The component, which is implemented as a sail layer for triple stores compliant with RDF4J's Sail Stack mechanism, is available as a jar file called st-changetracking-sail-<version>.jar, deployed into the lib ( for VB3 version < 12 it is instead: system/it/uniroma2/art/semanticturkey/st-changetracking-sail/<version>) directory of Semantic Turkey.
This jar file has to be copied inside the lib directory of the connected triple store in order to enable the history validation functionalities.
Warning for those using GraphDB: we have noticed that the loading of deployed sails on the triple store only works for the standalone version, not the os-specific installation package. Please take this into account when choosing which version of GraphDB to use
Using the Trivial Inference Engine: deploying the trivial-inference sail component in the connected triple store
If the trivial inference engine functionalities are required for projects connected to the separate triple store, then the component of Semantic Turkey managing inferences drawn by trivial reasoning in the repositories has to be deployed inside the connected store.

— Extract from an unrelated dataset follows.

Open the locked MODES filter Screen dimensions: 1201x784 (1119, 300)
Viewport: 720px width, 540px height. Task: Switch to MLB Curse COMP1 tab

The component, which is implemented as a sail layer for triple stores compliant with RDF4J's Sail Stack mechanism, is available as a jar file called st-trivial-inference-sail-<version>.jar, deployed inside the lib ( for VB3 version < 12 it is instead: system/it/uniroma2/art/semanticturkey/st-trivial-inference-sail/<version> ) directory of Semantic Turkey.
This jar file has to be copied inside the lib directory of the connected triple store in order to enable the history validation functionalities.
Warning for those using GraphDB: we have noticed that the loading of deployed sails on the triple store only works for the standalone version, not the os-specific installation package. Please take this into account when choosing which version of GraphDB to use
Configuring VocBench and GraphDB for large quantities of data
When large quantities of data (hundreds of megabytes if not gigabytes) are being loaded, Semantic Turkey (the RDF management platform behind VB) might require higher memory settings in order to work properly.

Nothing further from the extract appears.